|
HS Code |
605874 |
| Product Name | Sisomicin Sulfate |
| Cas Number | 3455-21-8 |
| Molecular Formula | C19H37N5O7·H2SO4 |
| Molecular Weight | 527.6 g/mol |
| Synonyms | G-631 Sulfate, Antibiotic 6640A Sulfate |
| Appearance | White to off-white powder |
| Solubility | Soluble in water |
| Storage Temperature | 2-8°C |
| Purity | Typically ≥98% |
| Pharmacological Class | Aminoglycoside antibiotic |
As an accredited Sisomicin Sulfate factory, we enforce strict quality protocols—every batch undergoes rigorous testing to ensure consistent efficacy and safety standards.
| Packing | Sisomicin Sulfate is supplied in a sealed amber glass vial, containing 1 gram powder, labeled with product details and storage instructions. |
| Shipping | Sisomicin Sulfate should be shipped in tightly sealed containers, protected from light and moisture. It must be handled and transported according to regulations for pharmaceutical chemicals. Temperature control is recommended, typically shipping at ambient or refrigerated conditions, and packaging must prevent contamination, leakage, and comply with relevant hazardous material guidelines if applicable. |
| Storage | Sisomicin Sulfate should be stored in a tightly closed container, protected from light and moisture, at a temperature between 2°C and 8°C (refrigerated conditions).
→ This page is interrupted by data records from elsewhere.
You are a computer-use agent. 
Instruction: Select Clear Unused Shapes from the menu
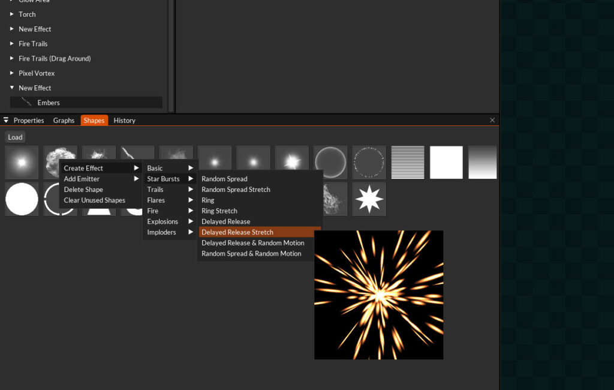point(94,200)
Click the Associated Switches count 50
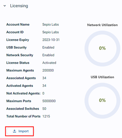 [x=44, y=109]
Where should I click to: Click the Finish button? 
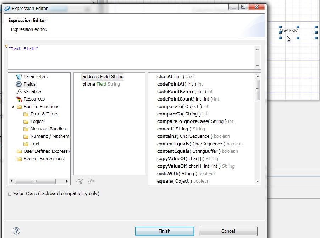[x=164, y=231]
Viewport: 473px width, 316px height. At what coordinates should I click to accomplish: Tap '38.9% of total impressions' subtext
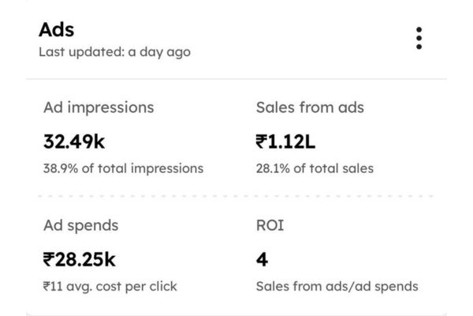coord(123,167)
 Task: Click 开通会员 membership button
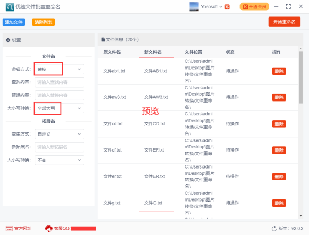click(254, 7)
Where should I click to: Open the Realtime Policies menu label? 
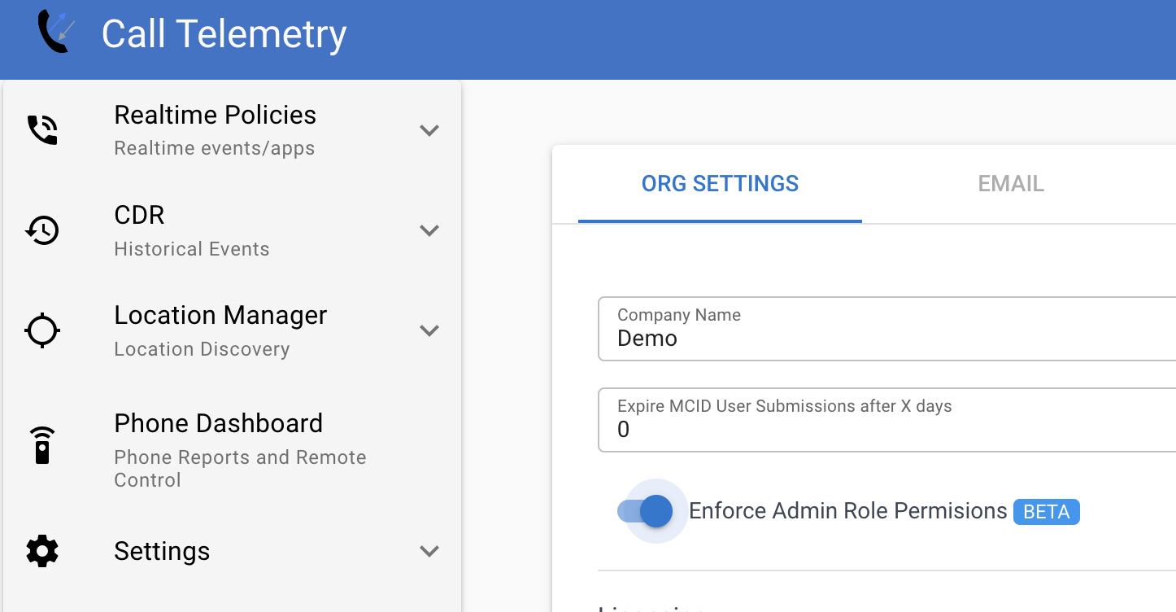point(215,115)
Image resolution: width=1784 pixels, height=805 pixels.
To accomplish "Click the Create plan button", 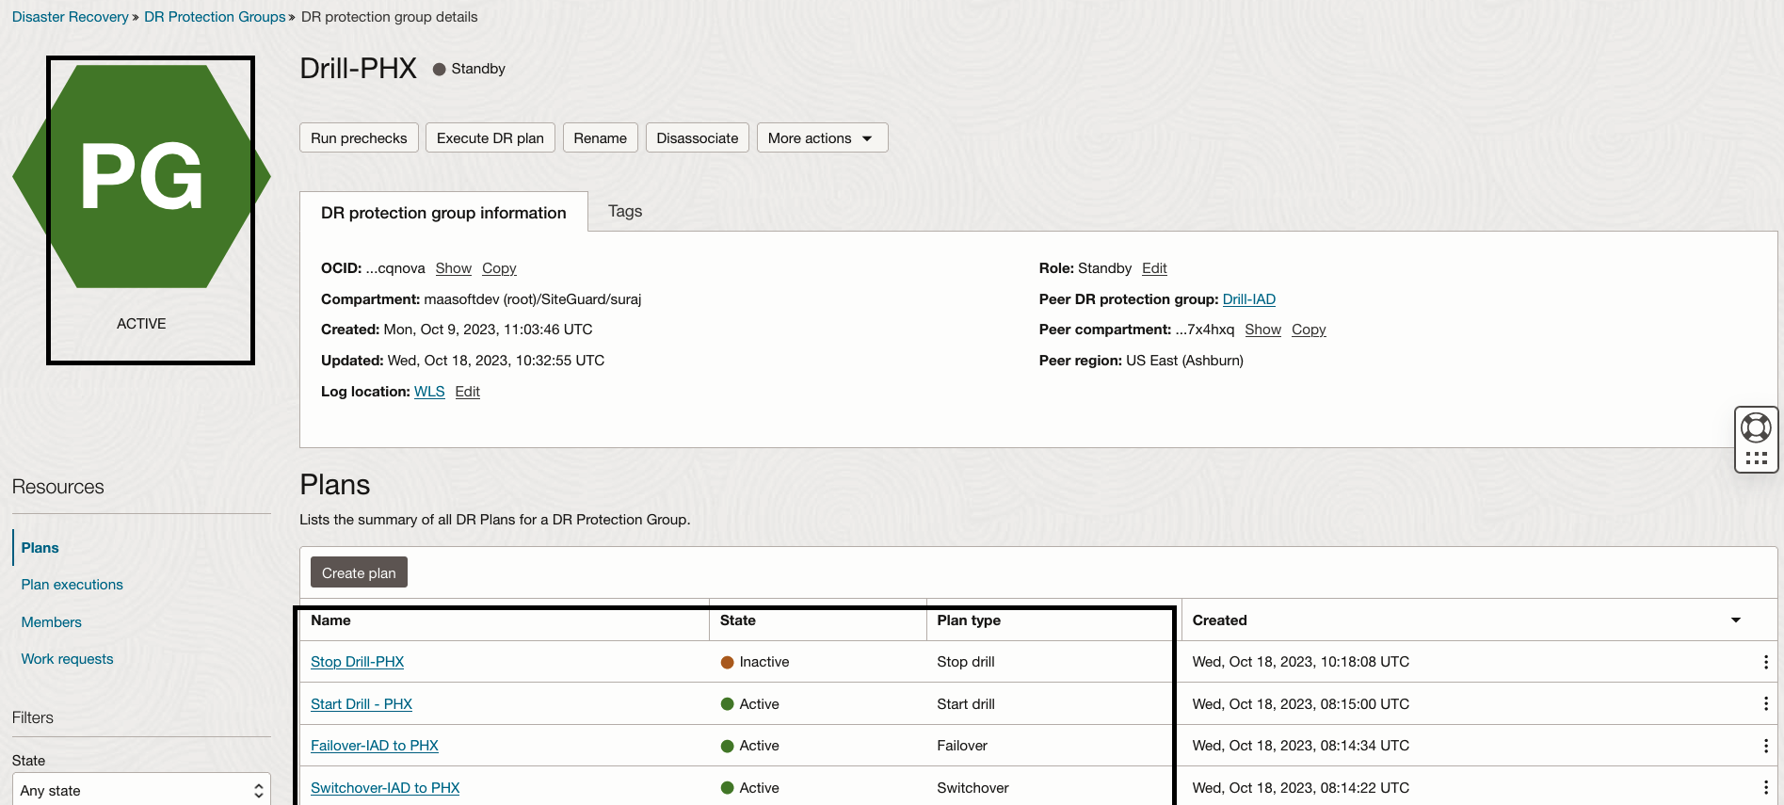I will click(359, 572).
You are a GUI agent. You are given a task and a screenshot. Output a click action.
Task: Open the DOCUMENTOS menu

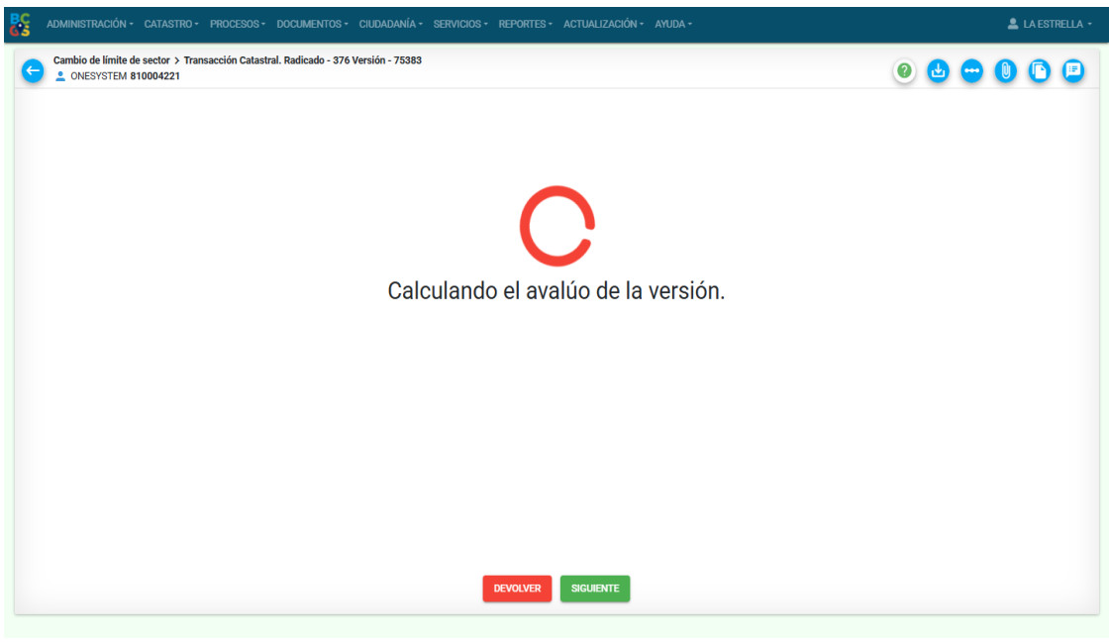point(312,24)
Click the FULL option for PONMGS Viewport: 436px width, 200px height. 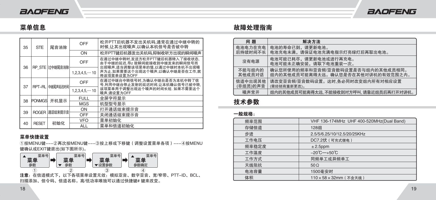(84, 98)
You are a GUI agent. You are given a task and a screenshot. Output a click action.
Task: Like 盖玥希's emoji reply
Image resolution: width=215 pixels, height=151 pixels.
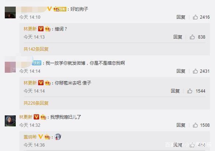192,145
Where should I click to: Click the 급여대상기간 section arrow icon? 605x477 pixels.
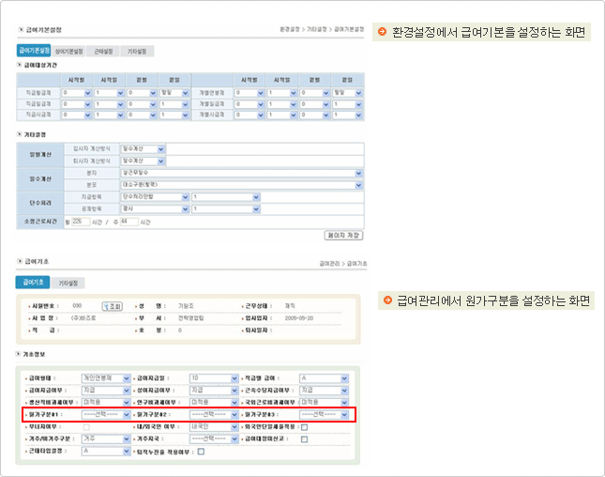(20, 66)
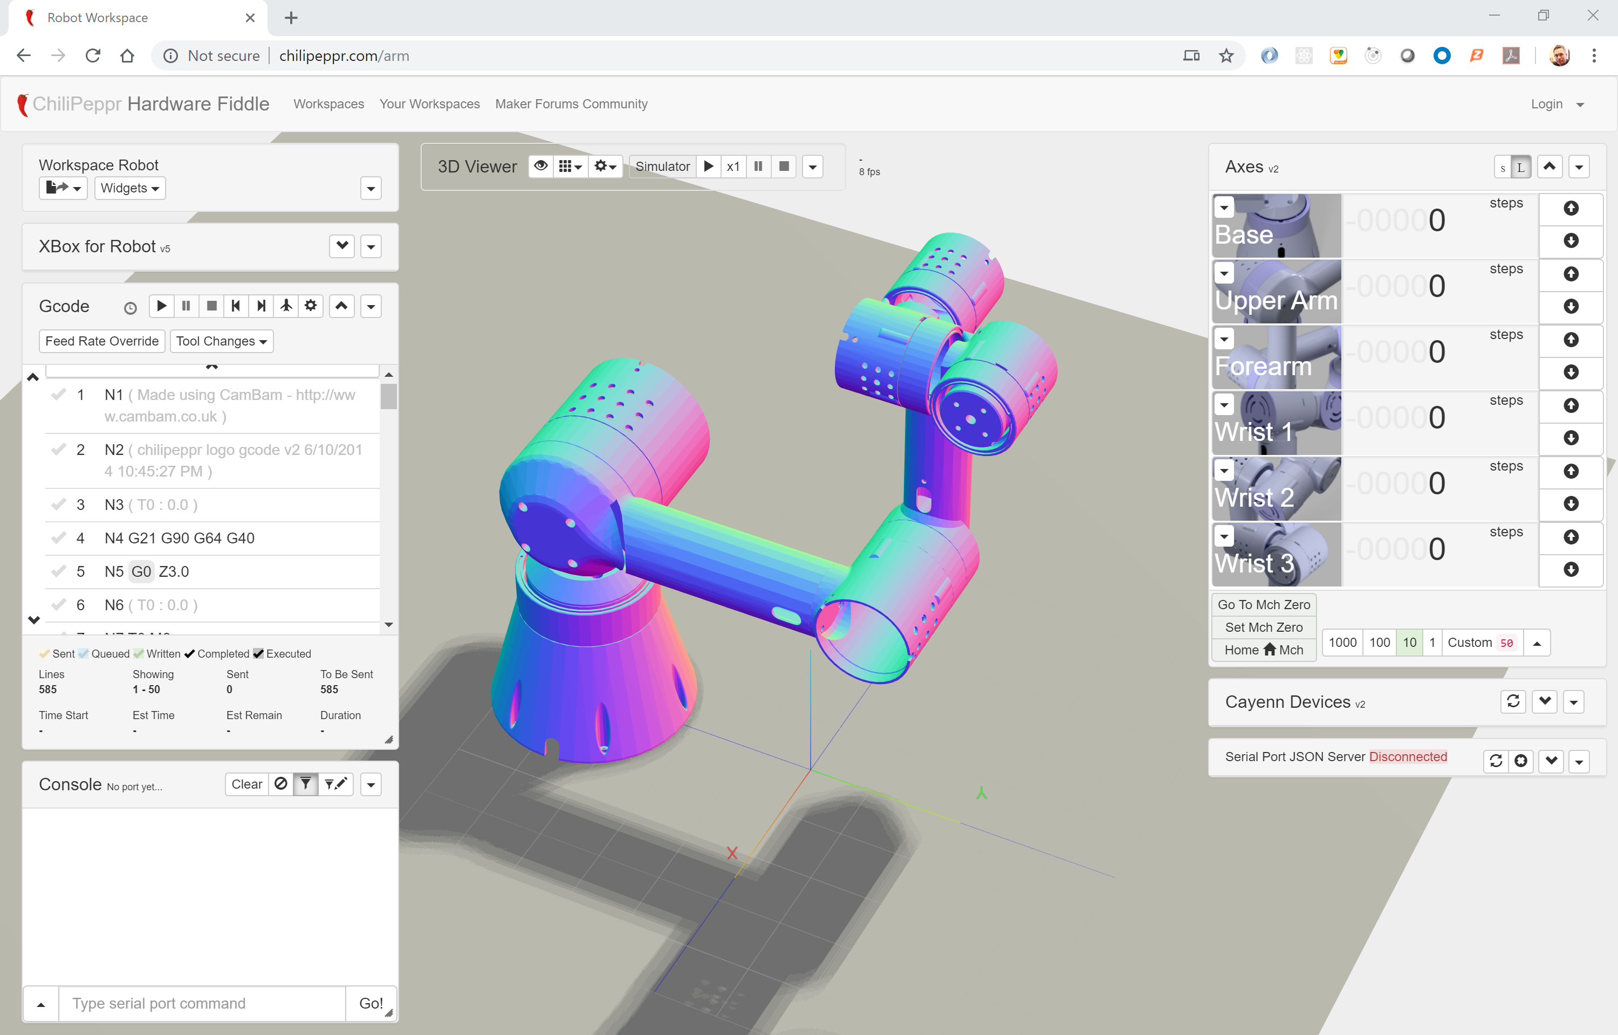
Task: Open Maker Forums Community link
Action: (x=571, y=104)
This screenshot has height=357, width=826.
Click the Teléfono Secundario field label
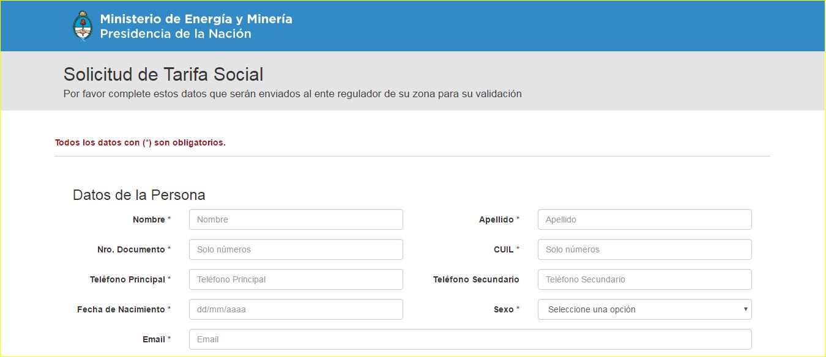coord(476,279)
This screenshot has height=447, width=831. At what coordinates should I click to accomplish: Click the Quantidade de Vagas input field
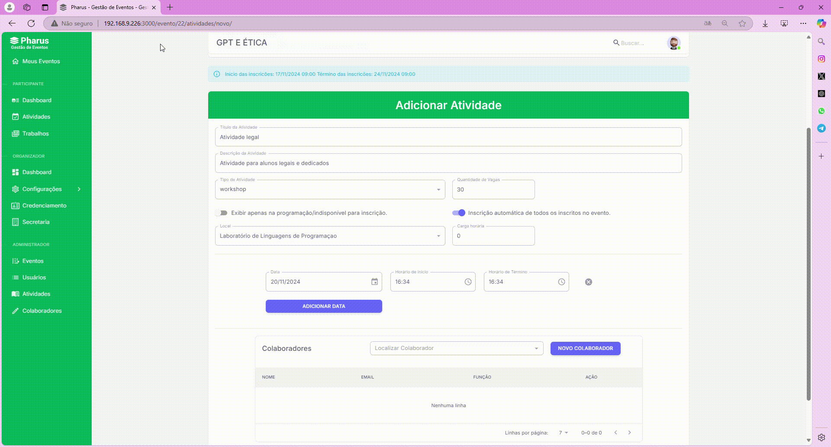tap(493, 190)
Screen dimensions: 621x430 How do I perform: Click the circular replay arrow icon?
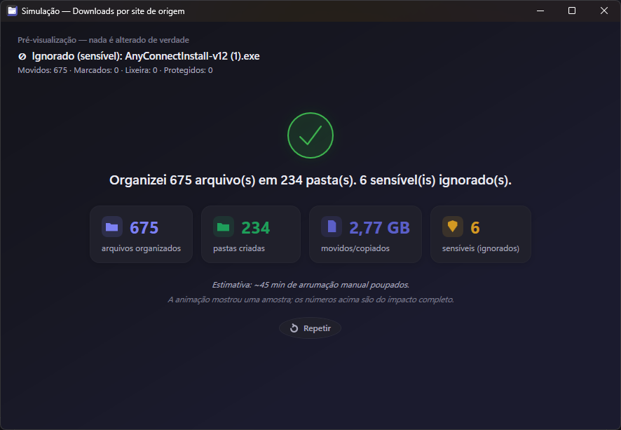point(294,328)
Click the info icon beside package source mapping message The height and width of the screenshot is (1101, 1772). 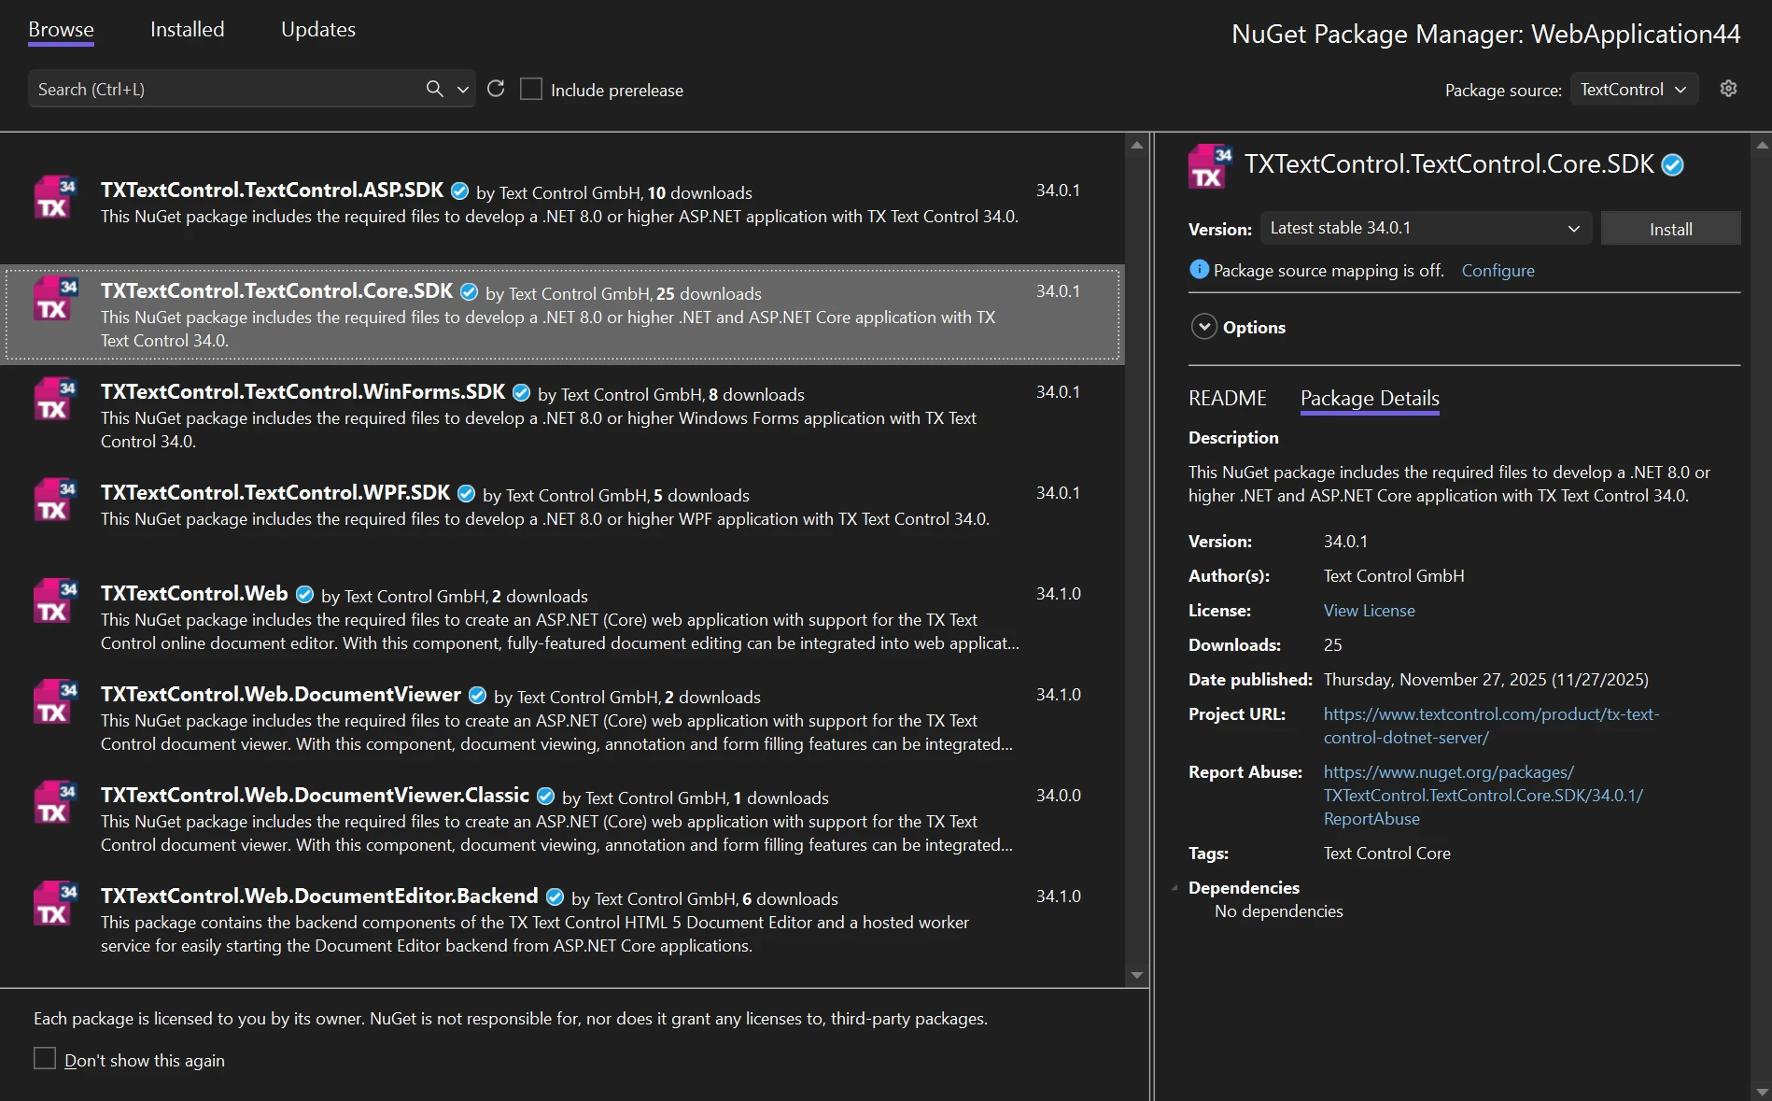tap(1198, 269)
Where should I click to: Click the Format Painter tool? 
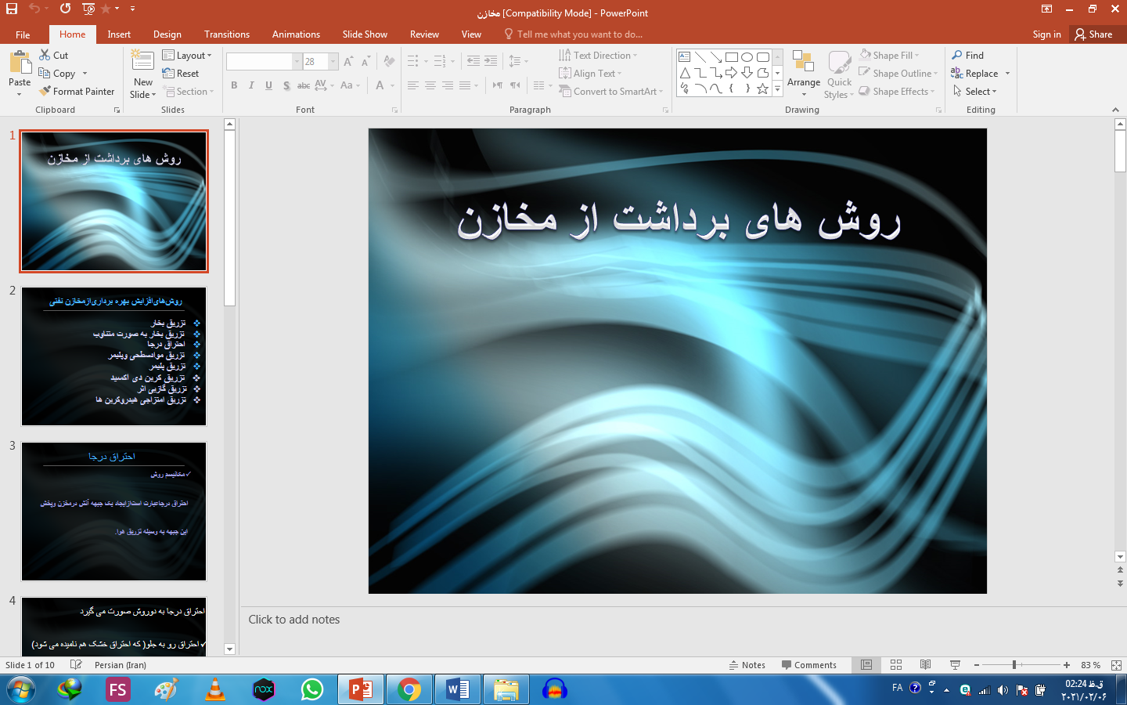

Avoid exposure to excessive heat or freezing. The storage area should be well-ventilated and clearly labelled. Keep away from incompatible substances and ensure access is restricted to trained personnel to maintain safety and stability. |
|
Purity 98%: Sisomicin Sulfate with a purity of 98% is used in injectable antibiotic formulations, where it ensures high antimicrobial efficacy against Gram-negative pathogens. Molecular Weight 585.68 g/mol: Sisomicin Sulfate with a molecular weight of 585.68 g/mol is used in clinical microbiology assays, where it allows accurate dosing and reproducible pharmacokinetic studies. Sterile Grade: Sisomicin Sulfate of sterile grade is used in ophthalmic solutions, where it prevents microbial contamination and ensures patient safety. Melting Point 210°C: Sisomicin Sulfate with a melting point of 210°C is used in parenteral drug production, where it maintains thermal stability during sterilization processes. Particle Size ≤10 μm: Sisomicin Sulfate with a particle size of ≤10 μm is used in dry powder inhaler formulations, where it provides optimum lung deposition and rapid therapeutic action. Stability Temperature 2–8°C: Sisomicin Sulfate stable at 2–8°C is used in hospital pharmacy compounding, where it retains potency during refrigerated storage. |
Competitive Sisomicin Sulfate prices that fit your budget—flexible terms and customized quotes for every order.
For samples, pricing, or more information, please call us at +8615371019725 or mail to admin@sinochem-nanjing.com.
We will respond to you as soon as possible.
Tel: +8615371019725
Email: admin@sinochem-nanjing.com
Flexible payment, competitive price, premium service - Inquire now!
Sisomicin Sulfate deserves attention among modern antibiotic medicines. Known for tackling tough bacteria in hospitals, Sisomicin stands out for its ability to address infections when other drugs stumble. Drawing on years of global use, this aminoglycoside antibiotic draws strength from research, skill, and careful production processes. Its main role focuses on treating severe infections, including respiratory, urinary tract, and skin infections. Professionals turn to Sisomicin when facing bacteria that show resistance to more common treatments like gentamicin.
My background as a pharmacist lets me appreciate what sets Sisomicin apart. Through countless clinical doses and discussions with infectious disease specialists, I have seen this compound deliver strong results, especially against Gram-negative bacteria. Unlike older aminoglycosides, Sisomicin’s chemical structure grants it a higher chance of bypassing certain bacterial resistance mechanisms. This translates into a better chance for patient recovery in complicated scenarios. Some of the medical community's most trusted resources, such as the Infectious Diseases Society of America, note its performance against problematic strains, including Pseudomonas aeruginosa and Serratia species.
Sisomicin Sulfate arrives in various forms, often as a sterile powder or injection-ready vial designed for hospital settings. Each batch undergoes rigorous purity checks, and dosage strength remains precise, commonly at 50 mg or 100 mg per vial. These measurements reflect the practical needs of patient dosing and support a wide range of infection severities. Hospitals often keep Sisomicin in reserve for cases where routine antibiotics underperform, often due to resistant pathogens or complex patient presentations. The chemical reliability of Sisomicin stands tall, with tested stability and trusted shelf life documented through published studies in peer-reviewed journals.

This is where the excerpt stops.